Room for Mitchell? – Even with the expected loss of Jason Maxiell, the Pistons have more depth at power forward than anywhere. Greg Monroe will be the starter and veterans Jonas Jerebko and Charlie Villanueva give them different looks behind him.
Where does that leave second-round pick Tony Mitchell, a player who was widely expected to be a lottery pick when the college season began and is universally viewed as an elite athlete? It’s unlikely the Pistons would go into training camp banking on Mitchell to crack the rotation, but if he shows the ability to play with a consistently high motor and affect games with his athleticism – rebounding, blocking shots, running the floor and making a consistent impact beyond scoring – it could affect Dumars’ confidence in being able to deal one of the veterans at that position, perhaps, to enable larger trades.
Slava’s Opportunity – The Pistons didn’t get any real chance to work with Kravtsov last summer after signing him following the 2012 draft due to his commitments to his Ukrainian national team. He’ll suit up for them again late this summer, but his presence in Summer League allows Kravtsov the chance to factor into the big man equation.
With Monroe moving to power forward, there is a path to a spot in the rotation for Kravtsov if he can outperform the backup power forwards and stamp himself as the clear backup to Drummond, allowing Monroe to spend the preponderance of his time at the four. In limited exposure last year, the game sometimes appeared too fast for Kravtsov. But he went for such long stretches without playing that the Pistons likely would prefer to evaluate him under more favorable circumstances – starting with Summer League.
Peyton’s Place – When you’re drafted 56th, as Peyton Siva was, making the roster is only partially under your control. He’ll have to be patient, as the Pistons likely will first look to fill out the bulk of their roster before deciding what to do about a No. 3 point guard. Unless they have internally determined that moving Brandon Knight back to point guard is in their best interests, they don’t have a No. 1 or No. 2 point guard with both Jose Calderon and Will Bynum free agents.
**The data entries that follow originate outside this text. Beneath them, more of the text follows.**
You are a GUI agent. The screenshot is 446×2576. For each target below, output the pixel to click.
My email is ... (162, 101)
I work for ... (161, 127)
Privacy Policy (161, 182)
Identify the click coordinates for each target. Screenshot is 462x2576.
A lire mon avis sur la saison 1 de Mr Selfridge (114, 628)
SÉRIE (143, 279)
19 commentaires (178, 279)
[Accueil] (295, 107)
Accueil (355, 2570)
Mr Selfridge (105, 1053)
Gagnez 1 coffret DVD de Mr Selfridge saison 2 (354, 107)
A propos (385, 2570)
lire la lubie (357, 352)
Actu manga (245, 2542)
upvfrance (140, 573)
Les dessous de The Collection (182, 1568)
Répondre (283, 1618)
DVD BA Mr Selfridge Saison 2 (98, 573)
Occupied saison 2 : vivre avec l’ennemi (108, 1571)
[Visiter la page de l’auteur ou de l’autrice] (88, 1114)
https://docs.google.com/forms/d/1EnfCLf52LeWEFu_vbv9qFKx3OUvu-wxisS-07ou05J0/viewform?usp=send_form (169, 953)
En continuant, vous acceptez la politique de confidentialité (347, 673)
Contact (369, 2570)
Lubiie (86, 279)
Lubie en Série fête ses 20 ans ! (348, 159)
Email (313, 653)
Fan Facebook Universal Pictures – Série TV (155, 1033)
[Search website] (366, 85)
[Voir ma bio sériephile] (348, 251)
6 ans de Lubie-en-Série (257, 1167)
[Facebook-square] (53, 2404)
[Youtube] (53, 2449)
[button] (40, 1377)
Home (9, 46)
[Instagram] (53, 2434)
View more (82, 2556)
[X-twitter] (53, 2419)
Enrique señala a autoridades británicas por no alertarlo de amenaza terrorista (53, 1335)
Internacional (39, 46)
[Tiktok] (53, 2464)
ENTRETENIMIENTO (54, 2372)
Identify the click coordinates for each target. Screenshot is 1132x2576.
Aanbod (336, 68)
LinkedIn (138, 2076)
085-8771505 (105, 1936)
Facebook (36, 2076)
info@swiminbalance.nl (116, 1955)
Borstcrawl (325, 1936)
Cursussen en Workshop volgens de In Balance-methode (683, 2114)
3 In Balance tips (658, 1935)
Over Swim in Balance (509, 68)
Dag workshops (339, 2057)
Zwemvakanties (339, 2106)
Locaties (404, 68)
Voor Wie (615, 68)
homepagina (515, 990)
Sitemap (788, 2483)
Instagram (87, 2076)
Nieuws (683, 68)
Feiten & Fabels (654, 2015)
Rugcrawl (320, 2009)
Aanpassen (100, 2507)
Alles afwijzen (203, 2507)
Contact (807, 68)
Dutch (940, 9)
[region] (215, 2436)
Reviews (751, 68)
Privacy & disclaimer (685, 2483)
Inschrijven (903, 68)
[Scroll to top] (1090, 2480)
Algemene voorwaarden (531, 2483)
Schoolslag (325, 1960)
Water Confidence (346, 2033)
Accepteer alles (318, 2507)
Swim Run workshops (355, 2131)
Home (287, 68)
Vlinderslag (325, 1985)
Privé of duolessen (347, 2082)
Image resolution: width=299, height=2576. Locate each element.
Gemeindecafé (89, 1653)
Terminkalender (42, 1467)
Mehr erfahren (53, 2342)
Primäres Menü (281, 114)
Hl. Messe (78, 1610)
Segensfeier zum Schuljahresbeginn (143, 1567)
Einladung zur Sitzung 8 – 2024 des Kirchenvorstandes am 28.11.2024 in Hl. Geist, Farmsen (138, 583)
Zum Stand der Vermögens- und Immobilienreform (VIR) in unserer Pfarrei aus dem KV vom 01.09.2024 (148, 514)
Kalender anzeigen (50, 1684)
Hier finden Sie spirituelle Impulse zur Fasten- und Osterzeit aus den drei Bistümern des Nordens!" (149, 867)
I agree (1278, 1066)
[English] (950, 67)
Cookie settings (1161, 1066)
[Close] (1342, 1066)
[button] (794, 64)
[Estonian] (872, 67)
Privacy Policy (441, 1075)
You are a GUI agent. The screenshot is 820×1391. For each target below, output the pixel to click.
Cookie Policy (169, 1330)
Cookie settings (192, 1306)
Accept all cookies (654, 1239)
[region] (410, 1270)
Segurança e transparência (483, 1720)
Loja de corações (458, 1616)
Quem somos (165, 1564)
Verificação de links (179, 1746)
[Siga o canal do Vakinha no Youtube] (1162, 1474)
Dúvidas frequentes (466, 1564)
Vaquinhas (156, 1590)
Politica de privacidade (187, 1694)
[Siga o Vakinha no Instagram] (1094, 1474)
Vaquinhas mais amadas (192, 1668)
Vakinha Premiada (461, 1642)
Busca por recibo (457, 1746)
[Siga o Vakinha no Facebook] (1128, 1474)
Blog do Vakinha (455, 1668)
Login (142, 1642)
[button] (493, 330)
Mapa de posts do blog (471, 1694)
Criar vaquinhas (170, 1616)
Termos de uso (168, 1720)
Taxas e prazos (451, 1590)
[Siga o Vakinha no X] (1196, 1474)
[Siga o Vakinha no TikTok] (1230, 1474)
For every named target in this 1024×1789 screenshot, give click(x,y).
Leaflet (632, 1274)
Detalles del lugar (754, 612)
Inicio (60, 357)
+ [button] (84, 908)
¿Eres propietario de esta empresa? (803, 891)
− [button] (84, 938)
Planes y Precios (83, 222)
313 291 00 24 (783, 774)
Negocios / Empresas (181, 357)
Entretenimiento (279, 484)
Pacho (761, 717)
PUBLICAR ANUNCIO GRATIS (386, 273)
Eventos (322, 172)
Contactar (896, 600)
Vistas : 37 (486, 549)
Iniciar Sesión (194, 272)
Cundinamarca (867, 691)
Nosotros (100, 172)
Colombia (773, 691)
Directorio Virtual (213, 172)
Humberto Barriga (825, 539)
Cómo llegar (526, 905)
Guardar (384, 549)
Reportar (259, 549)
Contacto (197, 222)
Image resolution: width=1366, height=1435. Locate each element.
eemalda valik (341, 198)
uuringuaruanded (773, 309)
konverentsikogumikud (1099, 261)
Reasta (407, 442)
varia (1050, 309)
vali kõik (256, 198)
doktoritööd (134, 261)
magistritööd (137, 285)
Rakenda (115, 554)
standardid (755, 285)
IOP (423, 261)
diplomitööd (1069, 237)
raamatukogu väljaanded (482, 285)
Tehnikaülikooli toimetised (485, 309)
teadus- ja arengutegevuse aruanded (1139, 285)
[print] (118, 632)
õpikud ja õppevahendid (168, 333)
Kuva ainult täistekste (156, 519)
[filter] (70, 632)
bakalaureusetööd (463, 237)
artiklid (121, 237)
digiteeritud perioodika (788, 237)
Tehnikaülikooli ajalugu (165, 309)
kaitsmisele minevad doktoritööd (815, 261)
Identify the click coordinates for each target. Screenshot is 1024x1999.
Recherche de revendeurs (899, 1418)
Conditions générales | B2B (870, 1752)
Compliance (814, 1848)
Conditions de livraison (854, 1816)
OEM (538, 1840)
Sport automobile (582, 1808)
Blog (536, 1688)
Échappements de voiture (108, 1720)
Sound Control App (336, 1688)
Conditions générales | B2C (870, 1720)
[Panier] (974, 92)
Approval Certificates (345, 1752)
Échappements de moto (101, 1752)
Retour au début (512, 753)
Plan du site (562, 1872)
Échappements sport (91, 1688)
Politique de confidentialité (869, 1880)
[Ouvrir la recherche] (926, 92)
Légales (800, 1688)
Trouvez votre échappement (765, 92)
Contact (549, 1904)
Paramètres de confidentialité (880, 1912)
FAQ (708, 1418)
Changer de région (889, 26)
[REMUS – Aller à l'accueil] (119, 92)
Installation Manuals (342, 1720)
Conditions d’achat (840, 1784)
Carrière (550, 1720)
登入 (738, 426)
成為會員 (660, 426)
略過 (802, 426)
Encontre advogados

But to the extent he can control the process, the next nine days will be huge for Siva. Rest assured, he’ll get every opportunity to prove his merits. The only other option at point guard on the Summer League roster is Iowa State’s (Michigan State transfer) Korie Lucious, who is much more a scorer than a distributor. Siva figures to log 30-plus minutes a game. If he proves adept at safeguarding the ball, running the half-court offense, getting the ball in the right hands and – perhaps most critically – being a sound yet disruptive defender, he’ll give himself a real shot at cracking the roster.
The Class of ’12 – Last year’s two second-round picks have varying degrees of weight riding on Summer League. For Khris Middleton, whose contract is guaranteed, it’s more about picking up where he left off over the final month of the season, when he showed real promise as an off-the-bench scorer with a rare mid-range touch. Playing time might become more difficult for Middleton if the Pistons land a veteran small forward, but his roster spot seems secure.
Kim English is in a more precarious position, it appears. The drafting of Caldwell-Pope and the likelihood that he’ll get a long look in Summer League probably means a lesser role over these five games for English. Again, the moves made to add perimeter veterans will go a long way in determining English’s status for the season ahead. It has been widely reported that the Pistons have until June 12 – the day the Summer League season concludes – to fully guarantee his second-year salary or release him. English might get to play some small forward, perhaps, and he’d help his cause by showing he can guard at that position, as well.